Kebijakan impor yang ugal-ugalan ini adalah ciri rezim neoliberal. Yang mereka jadikan standar sukses hanyalah terbuka lebarnya kran impor, mengesahkan kebijakan semudah mungkin dan pajak serendah mungkin agar rancangan diatas berjalan dengan lancar. Padahal, bisa jadi hal ini membuat produsen dalam negeri lesu, karena produknya kalah bersaing dengan produk impor meskipun jika diadu secara kualitas, produk dalam negeri tak kalah bagus.
Beginikah cara meriayah atau mengurusi rakyat yang benar? rakyat dibiarkan mengais rejeki sendiri namun darahnyapun masih dihisap berupa pemalakan pajak. Tak ayal, produk dalam negeri terpaksa gulung tikar karena besar pasak daripada tiang. Pendapatan atau keuntungan belum didapat, biaya pajak besarannya mengalahkan biaya produksi itu sendiri. Bagaimana sejahtera itu menjadi nyata?
Tak urung, harus kita akui bahwa kita belum berdaulat. Kemerdekaan RI yang ke-74 tahun samasekali belum menyentuh level kebebasan dalam mengatur urusan negara sendiri, khususnya ekonomi. Kebijakan import seperti itu menjadi bukti penguasa sudah terjebak, bahkan secara sadar telah menjadi antek kepentingan kapitalisme global.
Jika sudah begini, percuma saja kita terus berharap pada sistem hari ini. Saatnya kita beralih pada pandangan yang lebih sahih. Yaitu islam , terutama terkait impor dan pengurusan urusan umat. Islam menjadikan fungsi kepemimpinan adalah berorientasi pada kemaslahatan bagi umat dan penjagaan kedaulatan negara.
Impor bisa jadi wasilah sebuah penjajahan. Terlebih jika barang yang diimpor adalah baham yang berhubungan dengan ketahanan sebuah negara. Semisal kebutuhan bahan pokok, baja, sumber energi dan persenjataan. Jika sudah masuk dalam jebakan neoliberalisme akan sulit bagi sebuah negara itu untuk berlepas diri.

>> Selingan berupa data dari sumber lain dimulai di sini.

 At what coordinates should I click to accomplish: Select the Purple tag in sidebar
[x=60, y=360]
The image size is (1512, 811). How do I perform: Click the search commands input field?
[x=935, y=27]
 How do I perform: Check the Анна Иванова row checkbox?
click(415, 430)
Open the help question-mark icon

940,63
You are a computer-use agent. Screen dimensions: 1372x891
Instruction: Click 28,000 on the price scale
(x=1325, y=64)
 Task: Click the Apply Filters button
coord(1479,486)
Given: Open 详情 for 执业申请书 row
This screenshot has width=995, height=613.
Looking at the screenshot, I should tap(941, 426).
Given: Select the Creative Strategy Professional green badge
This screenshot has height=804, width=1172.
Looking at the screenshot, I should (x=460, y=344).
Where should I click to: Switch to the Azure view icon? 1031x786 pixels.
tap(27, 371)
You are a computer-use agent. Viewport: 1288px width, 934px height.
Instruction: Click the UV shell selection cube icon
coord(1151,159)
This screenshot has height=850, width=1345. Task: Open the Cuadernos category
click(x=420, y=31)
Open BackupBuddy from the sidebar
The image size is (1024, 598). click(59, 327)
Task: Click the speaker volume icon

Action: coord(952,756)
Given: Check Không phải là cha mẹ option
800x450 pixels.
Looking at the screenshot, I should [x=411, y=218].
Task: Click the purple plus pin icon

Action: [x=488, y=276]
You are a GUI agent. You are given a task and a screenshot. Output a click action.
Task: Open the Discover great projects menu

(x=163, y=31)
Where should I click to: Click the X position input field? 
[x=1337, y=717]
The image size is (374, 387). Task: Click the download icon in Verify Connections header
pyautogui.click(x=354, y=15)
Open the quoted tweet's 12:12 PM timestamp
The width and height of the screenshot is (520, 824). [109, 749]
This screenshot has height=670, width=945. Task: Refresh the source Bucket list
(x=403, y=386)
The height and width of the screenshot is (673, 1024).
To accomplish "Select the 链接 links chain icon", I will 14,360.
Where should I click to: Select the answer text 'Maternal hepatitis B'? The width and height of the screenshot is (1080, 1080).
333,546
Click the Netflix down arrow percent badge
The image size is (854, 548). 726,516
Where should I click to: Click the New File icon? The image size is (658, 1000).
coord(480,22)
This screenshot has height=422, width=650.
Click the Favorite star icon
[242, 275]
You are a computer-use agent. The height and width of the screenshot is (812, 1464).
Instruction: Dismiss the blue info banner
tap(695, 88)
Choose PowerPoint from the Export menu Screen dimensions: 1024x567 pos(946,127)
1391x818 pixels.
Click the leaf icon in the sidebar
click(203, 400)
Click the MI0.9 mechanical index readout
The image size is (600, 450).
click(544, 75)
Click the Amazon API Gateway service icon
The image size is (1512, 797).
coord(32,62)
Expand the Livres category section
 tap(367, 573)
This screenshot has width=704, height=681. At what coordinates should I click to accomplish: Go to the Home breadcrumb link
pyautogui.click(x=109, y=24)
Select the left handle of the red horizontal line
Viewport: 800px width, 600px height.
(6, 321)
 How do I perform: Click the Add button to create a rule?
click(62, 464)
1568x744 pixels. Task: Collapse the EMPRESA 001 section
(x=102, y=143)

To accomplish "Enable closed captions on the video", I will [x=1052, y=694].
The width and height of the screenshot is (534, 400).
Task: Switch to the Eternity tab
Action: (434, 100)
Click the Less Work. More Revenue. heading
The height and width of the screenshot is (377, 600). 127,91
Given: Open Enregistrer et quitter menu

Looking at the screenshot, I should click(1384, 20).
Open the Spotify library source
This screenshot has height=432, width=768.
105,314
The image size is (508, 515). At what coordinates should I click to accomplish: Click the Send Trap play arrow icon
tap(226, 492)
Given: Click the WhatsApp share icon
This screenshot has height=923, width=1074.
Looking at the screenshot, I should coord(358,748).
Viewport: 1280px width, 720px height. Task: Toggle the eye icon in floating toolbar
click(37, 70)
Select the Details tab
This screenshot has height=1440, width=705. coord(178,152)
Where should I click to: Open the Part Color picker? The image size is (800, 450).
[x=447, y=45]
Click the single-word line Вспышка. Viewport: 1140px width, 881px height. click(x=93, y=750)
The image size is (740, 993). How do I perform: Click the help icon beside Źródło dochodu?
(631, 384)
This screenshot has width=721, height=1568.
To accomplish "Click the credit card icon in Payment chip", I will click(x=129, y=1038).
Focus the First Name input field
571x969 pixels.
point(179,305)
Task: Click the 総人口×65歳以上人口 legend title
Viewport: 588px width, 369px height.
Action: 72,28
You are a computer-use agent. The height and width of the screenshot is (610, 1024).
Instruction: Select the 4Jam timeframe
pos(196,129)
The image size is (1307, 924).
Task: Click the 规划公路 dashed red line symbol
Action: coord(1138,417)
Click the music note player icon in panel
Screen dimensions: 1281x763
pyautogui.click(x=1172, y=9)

Islam mewajibkan usaha lain untuk maksimal membangun kemandirian. Dengan menerapkan syariat Islam secara kaffah. Karena sistem Islam adalah sistem yang bersifat integral, bukan parsial. Maka jika butuh perbaikan ekonomi kita butuh perbaikan di sisi yang lain pula. Seperti di bidang keamanan, sosial dan lain-lain. Rakyat ekonomi kuat baik dari sisi teknis maupun cara pandang bahwa tidak selamanya impor penting buat negara maka saat itulah negara mampu berdiri kuat. Wallahu a’ lam biashowab.